Stratasys has already started to tackle some of these problems with more sophisticated 3D printing hardware like the J750. Now, it's addressing workflow and connectivity challenges with a new software strategy. The company on Monday is unveiling its new app, the GrabCAD Print, that will allow product designers, engineers and 3D printer operators to easily prepare, schedule and monitor 3D printing jobs.
Stratasys launches J750 3D printer: Here's a look at what it can do
Stratasys is making GrabCAD Print available in beta later this summer with additional releases planned throughout the year. The new app takes advantage of Stratasys' 2014 acquisition of GrabCAD, the cloud-based platform where more than 3 million designers and engineers share best practices for computer-aided drafting (CAD) and insights on modeling techniques.
Producing a more fluid, efficient design process could help Stratasys bolster its business in a challenging market environment. Last week, the company announced first quarter 2016 results that, its leaders said, reflect overall 3D printing market weakness -- revenue declined 3 percent year over year to $167.9 million.
Still, CEO David Reis said the company is committed to transforming its business with new technologies. "These products will support our long-term strategy to develop a comprehensive solutions-based business," he said in a statement.
Paul Giaconia, vice president of software products and strategy at Stratasys, told ZDNet that the company's comprehensive strategy has to include software.

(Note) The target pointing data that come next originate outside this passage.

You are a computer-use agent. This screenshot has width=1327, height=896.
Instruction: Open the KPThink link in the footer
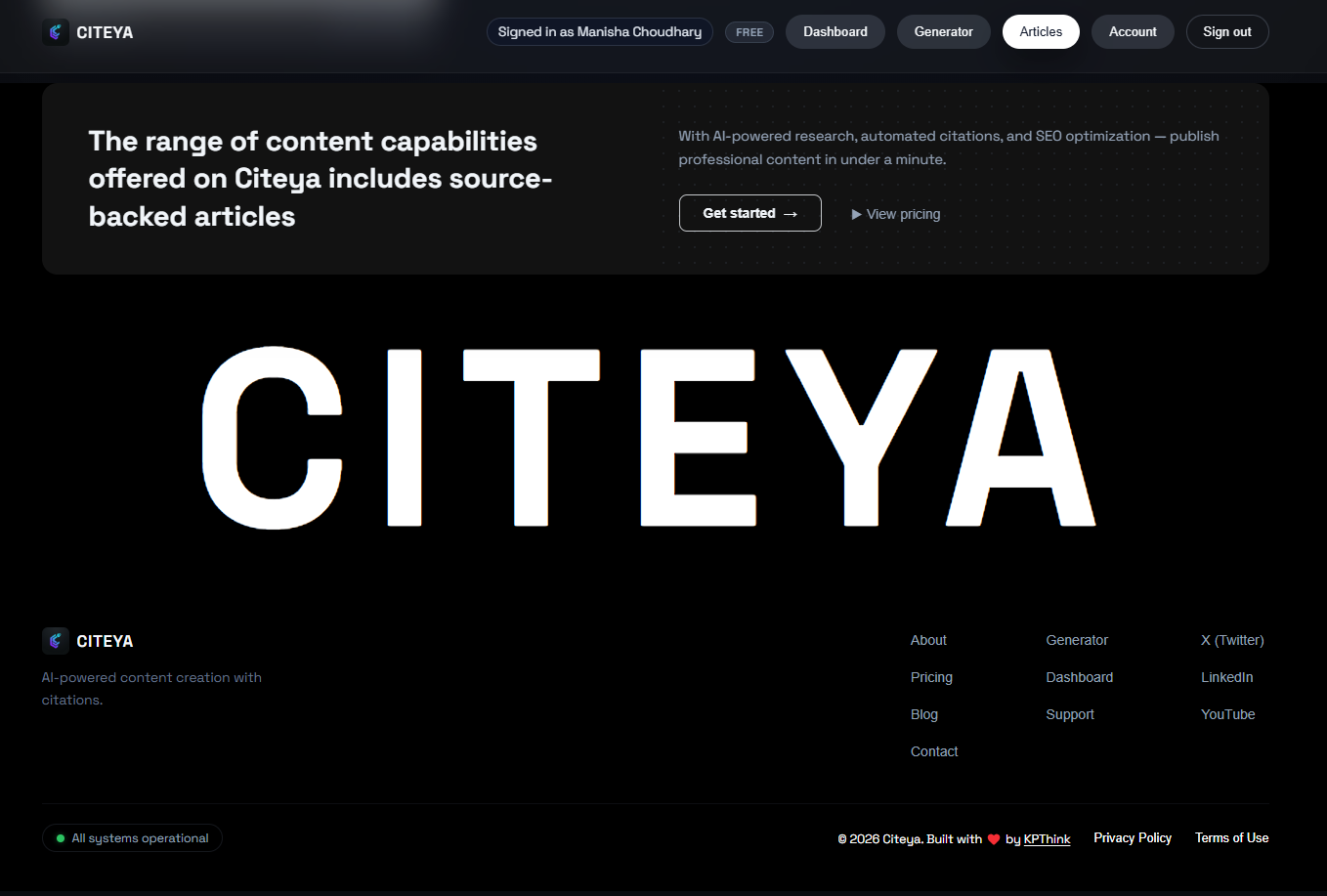coord(1046,838)
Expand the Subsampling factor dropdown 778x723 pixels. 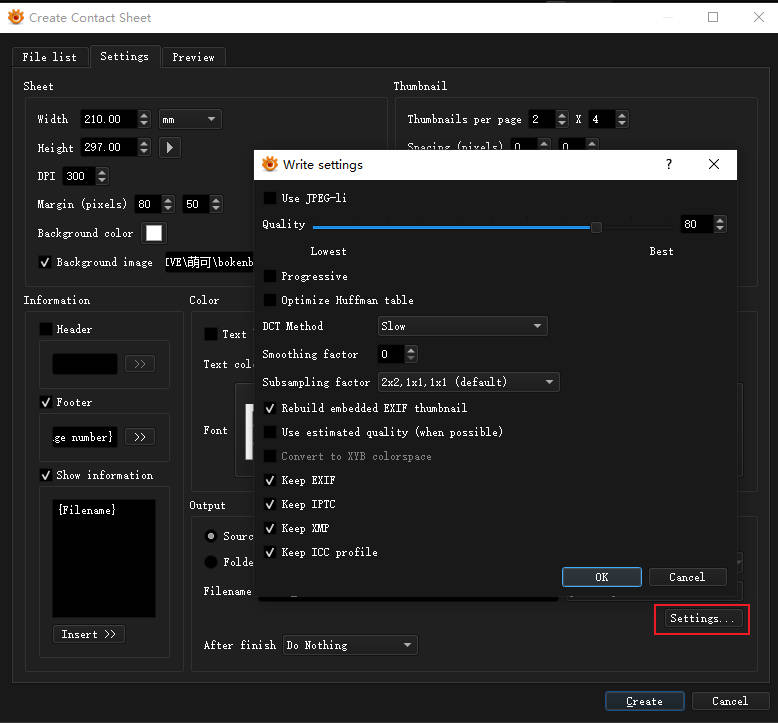pos(468,382)
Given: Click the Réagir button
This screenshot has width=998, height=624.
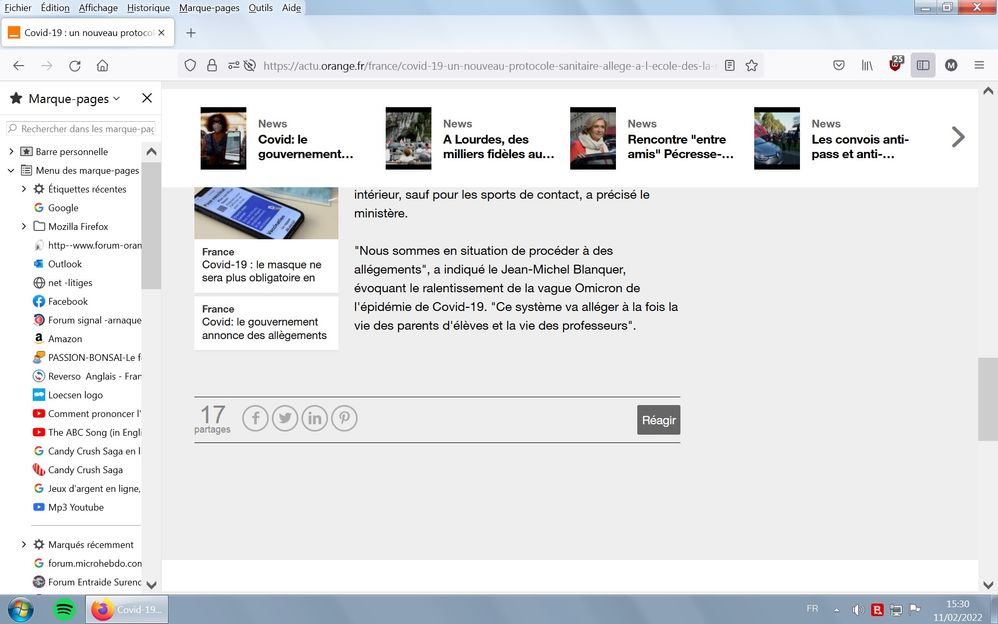Looking at the screenshot, I should [658, 420].

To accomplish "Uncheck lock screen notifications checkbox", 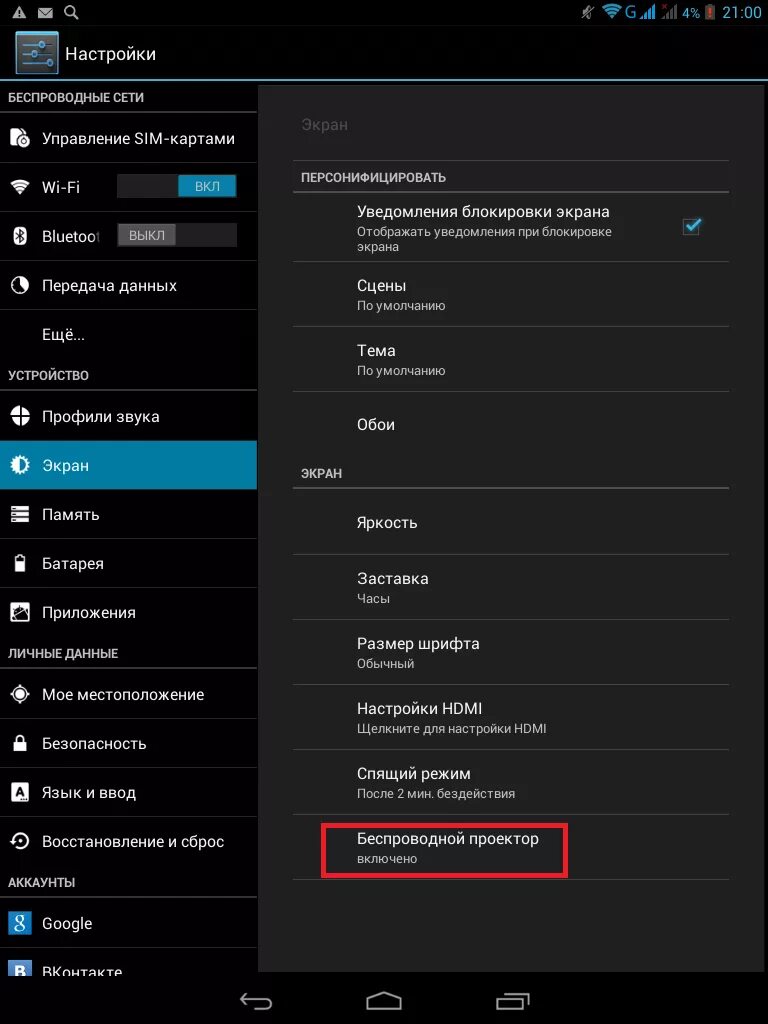I will click(691, 227).
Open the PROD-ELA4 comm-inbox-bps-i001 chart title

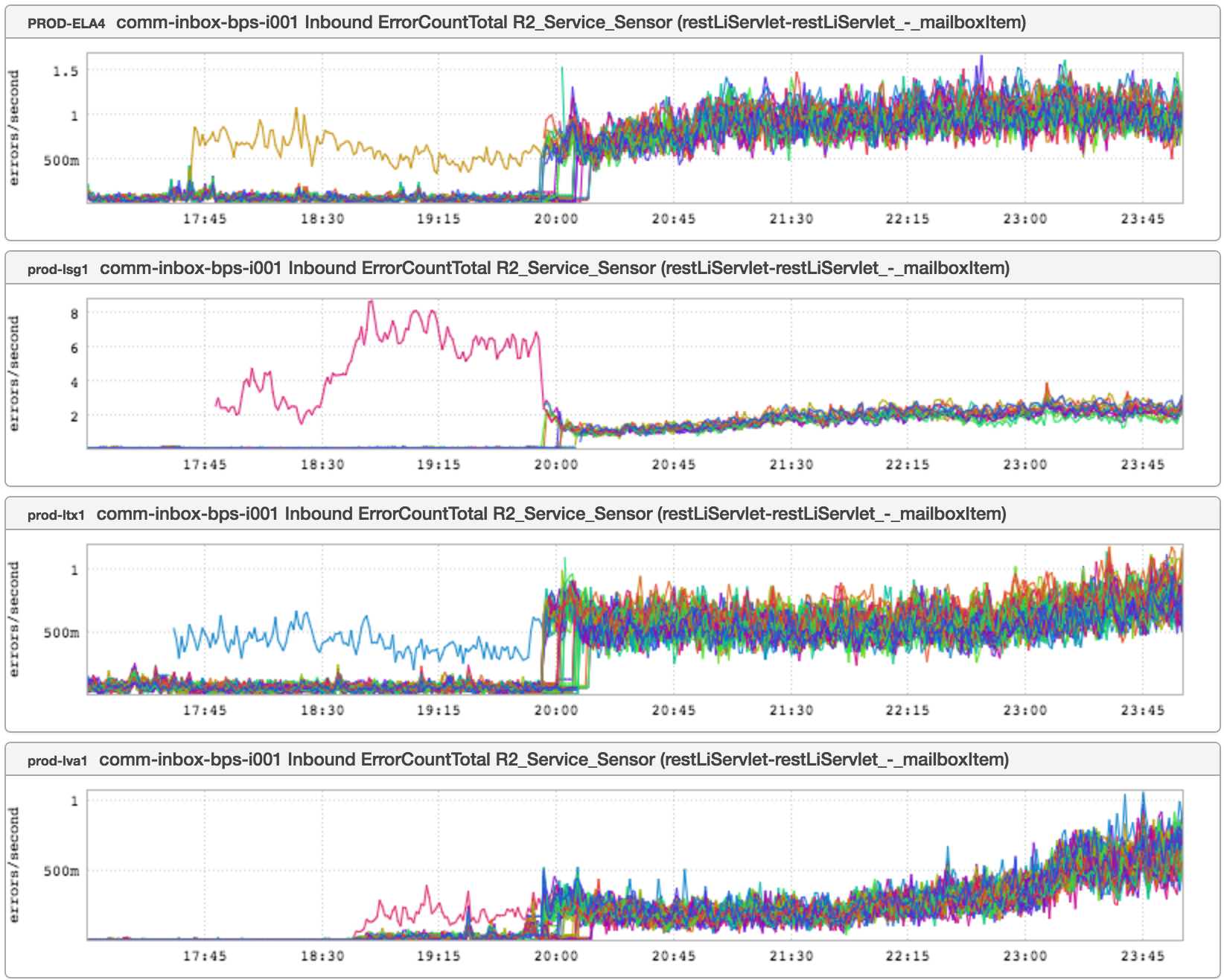[570, 22]
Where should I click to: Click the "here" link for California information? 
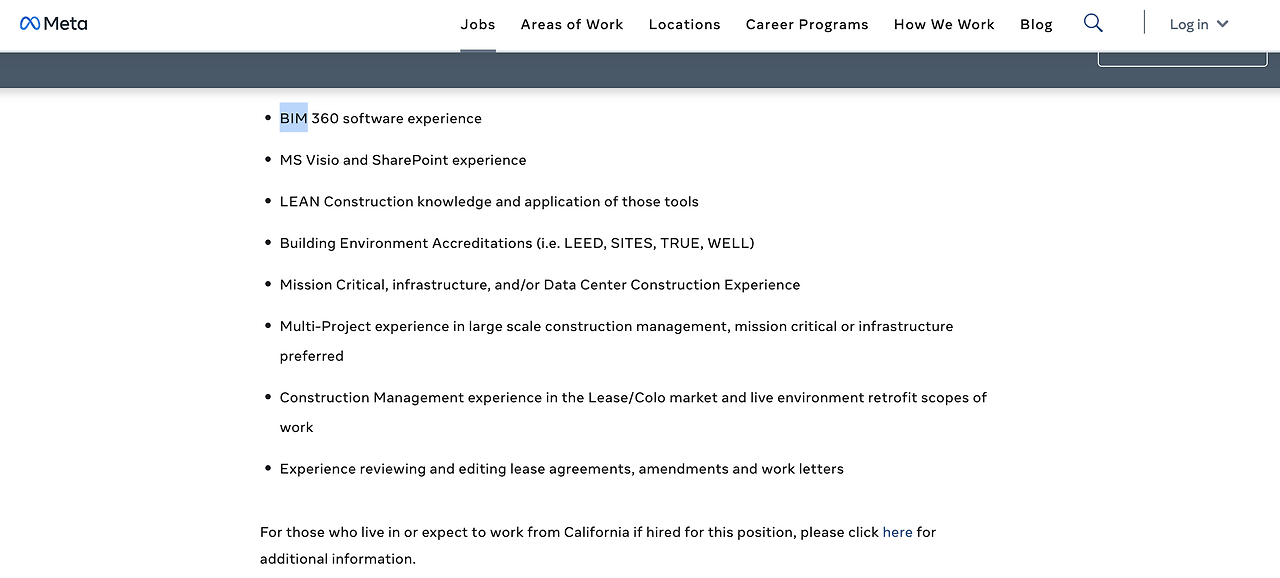[897, 532]
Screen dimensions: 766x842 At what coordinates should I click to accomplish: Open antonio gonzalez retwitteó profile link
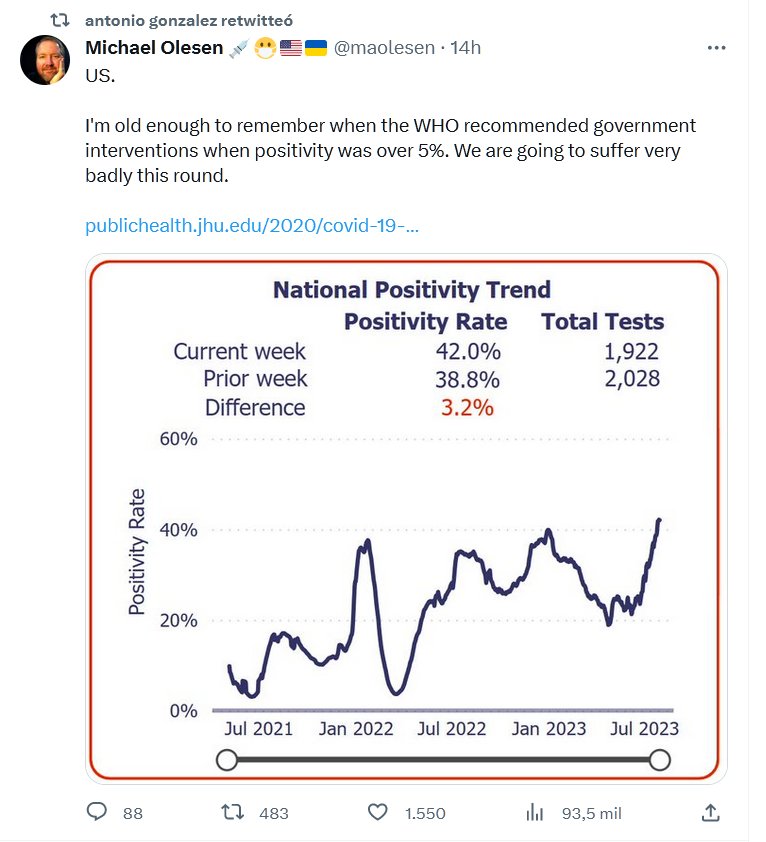(x=189, y=20)
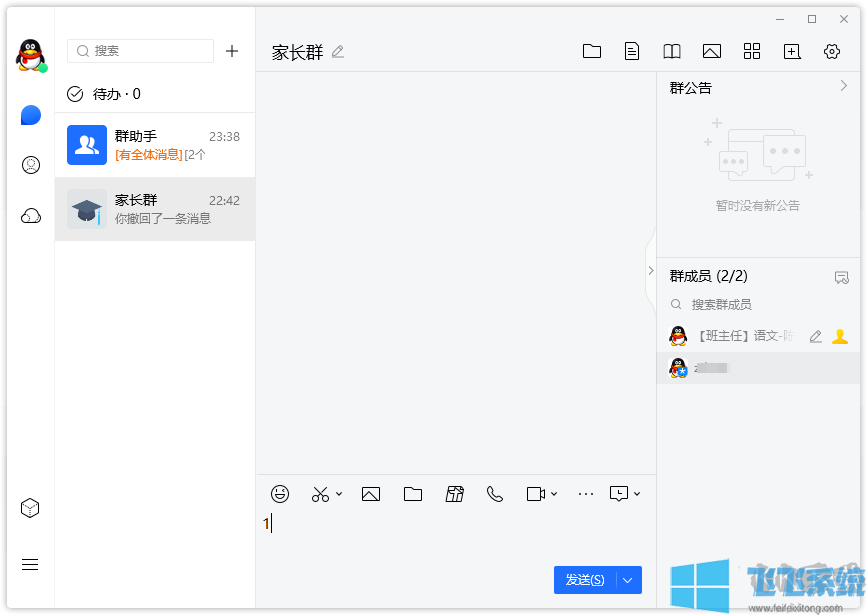
Task: Click the red packet icon in chat toolbar
Action: pyautogui.click(x=455, y=493)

"We've articulated a solution strategy in the last couple years really around not just a piece of hardware but creating an experience that's easy, solves a problem, and gets the job done," he said.
Creating that experience starts with a more efficient workflow for designers. GrabCAD Print works with all Stratasys printers and can natively read several popular CAD formats including PTC Creo, Dassault Systèmes' SOLIDWORKS, CATIA and Autodesk Inventor. Previously, designers had to export their designs to an STL file, which gives an intermediate translation of the design. Typically, a file could require even further modifications, depending on the printer. GrabCAD Print eliminates those steps.
"If I need a prototype, it really should as simple as file-print from my CAD system," Giaconia said, regardless of what printer's being used.
Because the app can natively read CAD files, it also helps produce a better finished product that more closely resembles the design. Using STL files, by comparison, can only approximate details like color and texture. Combining the software with a printer like the J750 creates a better "link between digital and physical," Giaconia explained.
The app also creates more connectivity. That starts by allowing designers to schedule a print job and allowing the printer operator to manage the schedule of jobs lined up on his network of printers. It also gives those involved the ability to check on the status of a print job.
Without this sort of software, "if you want to understand the status of a job on a printer that's been runnig for several hours, you have to physically go there," Giaconia said.
Increased connectivity also allows a firm to collect business intelligence from its printers. That could, for instance, allow a firm to monitor how much use it's getting out of the printers and more efficiently budget for materials.
Stratasys plans to work with CAD solution providers, starting with PTC and Solidworks, to build more content authoring tools and simplify the CAD-to-3D print workflow even further.